Microsoft’s Acquisition Game Plan
While there are lots of takes on this move, there are two critical things to keep in mind whenever Microsoft announces an acquisition: 1) Microsoft wants to create a bigger market and 2) it wants to stop, slow down, or surpass a competitor. It’s also worth noting that this is Satya Nadella’s first major deal, after getting rebuffed by Salesforce in 2015. The Linkedin Deal is a huge price premium and that demonstrates to us how serious Microsoft is taking both Facebook’s and Salesforce.com’s high growth trajectory.
Matching Facebook – The Social Graph and Profile
With LinkedIn, Microsoft will immediately get access to over 400 Million LinkedIn users (who are business and IT professionals), so this gives them a shot at competing with Facebook, which has a large and growing Social Graph. We don’t think LinkedIn ever completely leveraged its vast user base, with the exception of Recruiting and Sales Services.
Facebook continues to monetize its 1 Billion users, by selling advertising and catching the wave of Mobile Collaboration with Messenger, WhatsApp, and Instagram. We expect Facebook to begin to monetize these apps by allowing B2C and B2B enterprises to conduct business via Chat Bots.
We’d also note that Facebook is working hard at finishing its Facebook at Work Platform; a number of talented professionals from Box just joined Facebook to make that happen. This also puts pressure on Microsoft to get alignment on the future of Yammer vs Office 365 Groups (see our recent post).
The CRM Play – Leveraging Salesforce Navigator
Microsoft wants to do more with its Dynamics CRM Business. With LinkedIn, it gets Salesforce Navigator, one of the top Social Selling offerings out there. While this will boost its Dynamics business, it also establishes Microsoft as a stronger player in the the Salesforce Ecosystem.

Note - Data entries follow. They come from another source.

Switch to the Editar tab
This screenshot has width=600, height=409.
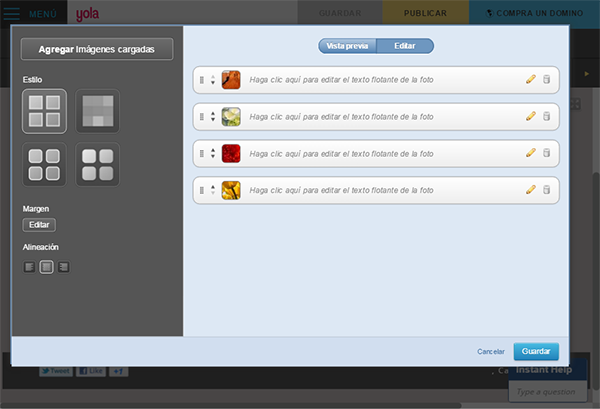point(405,46)
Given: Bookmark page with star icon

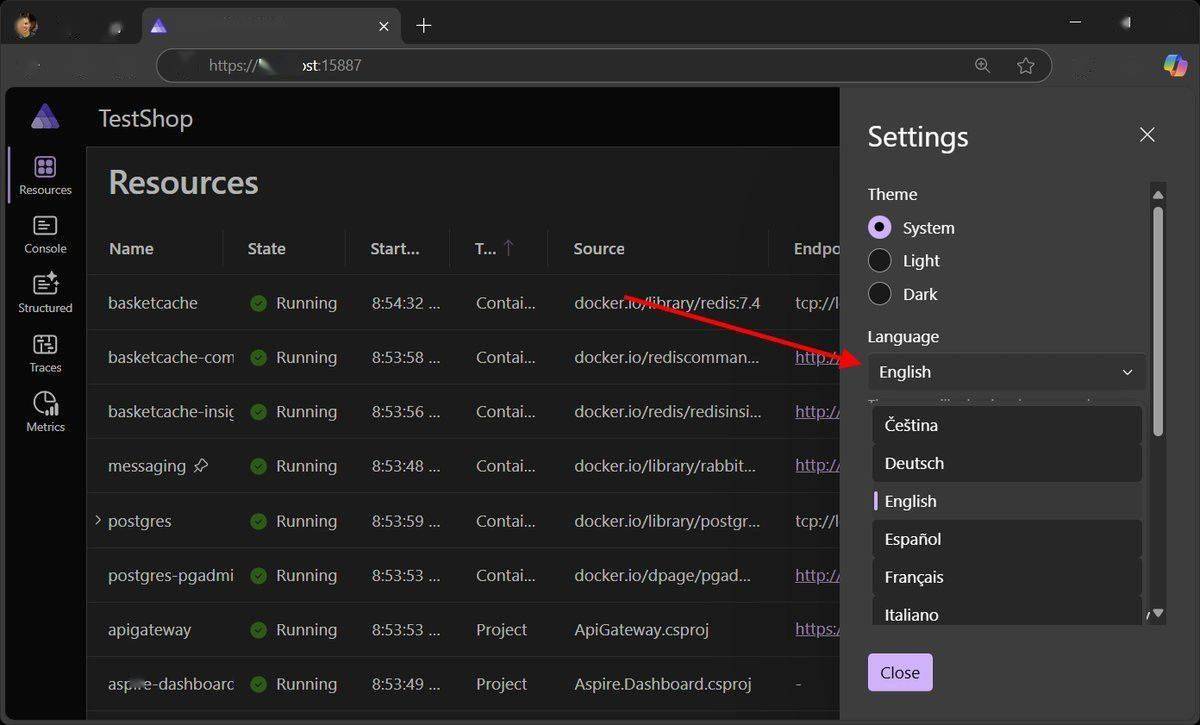Looking at the screenshot, I should [x=1025, y=65].
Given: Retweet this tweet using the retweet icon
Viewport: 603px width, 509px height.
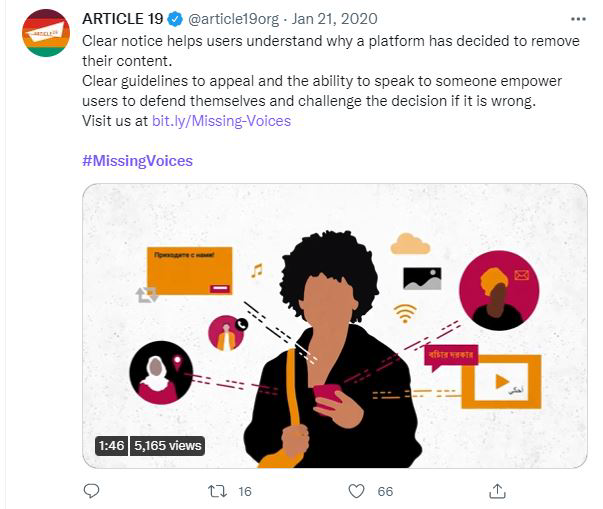Looking at the screenshot, I should [x=214, y=490].
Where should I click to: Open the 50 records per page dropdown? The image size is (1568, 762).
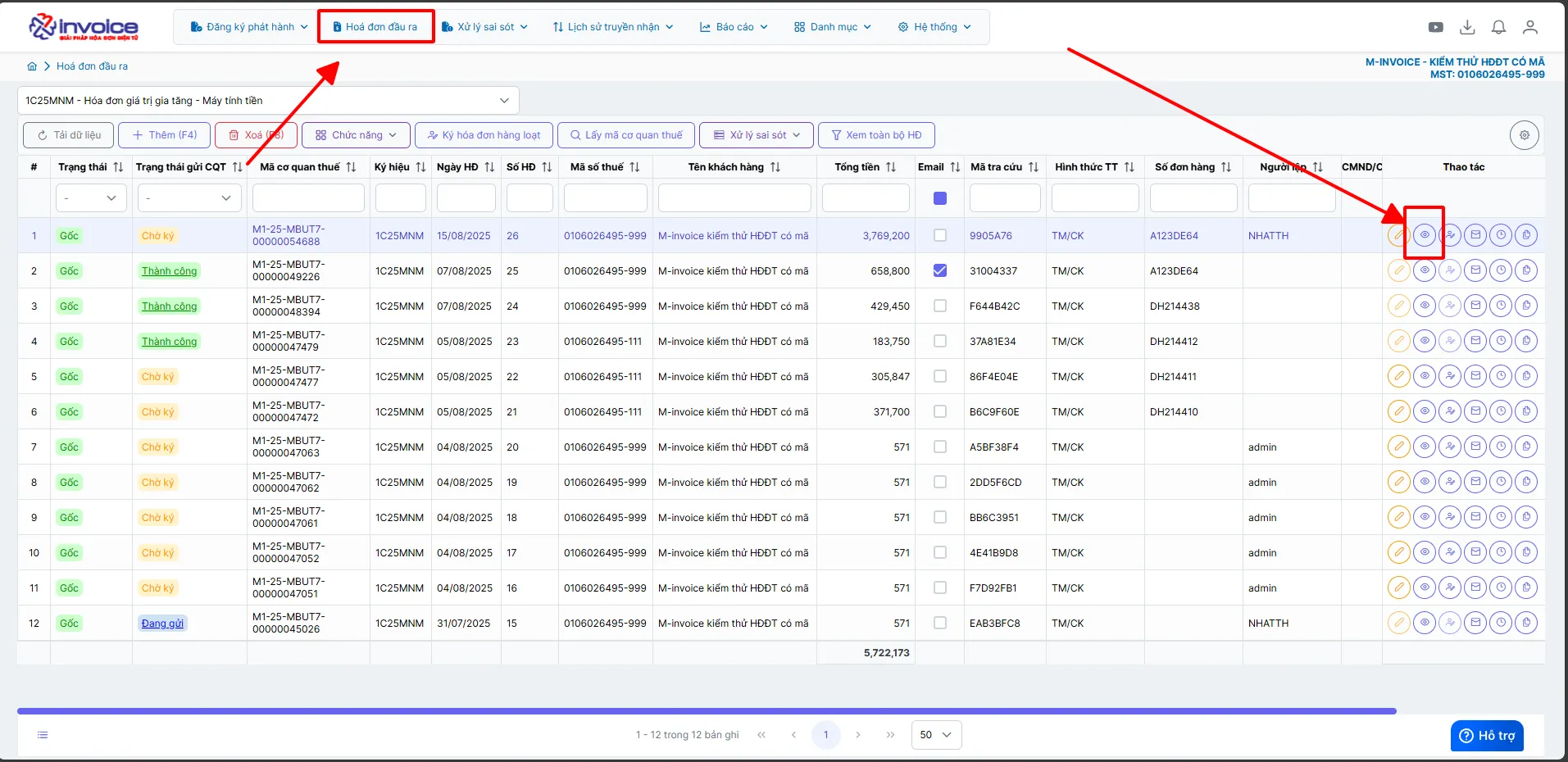[x=936, y=735]
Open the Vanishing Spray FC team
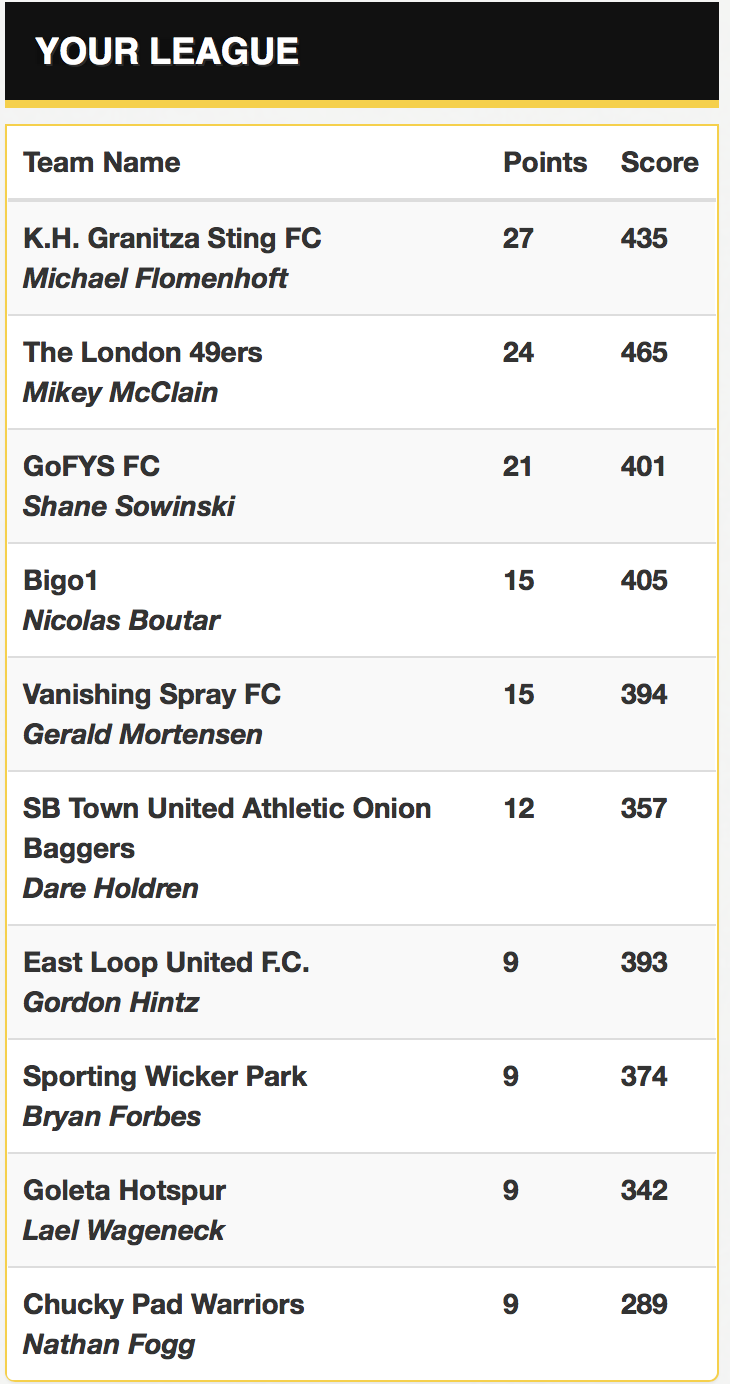Viewport: 730px width, 1384px height. (152, 695)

We expect Microsoft to move quickly to bundle Salesforce Navigator with Microsoft Dynamics. While SN is one option, there are many Social Selling options on the market including PeopleLinx and Nimble.
Microsoft will face challenges with LinkedIn. This will involve how LinkedIn is run as well as its focus, which includes some recent acquisitions that Microsoft may want to rethink (i.e. Lynda.com). There has also been a growing tendency within LinkedIn to allow its Services to become spammy, due to its Navigator and Recruiter apps that allow non-contacts to reach out to a user they don’t know. Many executives complain about this recent trend with Linkedin, particularly when a recruiter sends individual emails to their salesforce trying to recruit them.
The question is, with Microsoft as the owner of LinkedIn, will users and enterprises trust it, or will they look elsewhere? We suspect given the competitive nature that Microsoft has with many firms, that some will not look at LinkedIn in the same manner that they did before the acquisition by Microsoft. The pressure is on Microsoft to prove them wrong.
Time will tell with how this acquisition is integrated into Microsoft, which has a history of rejecting many of its more recent acquisitions. Skype has been a success, but Nokia was a bust and the jury is still out on Yammer.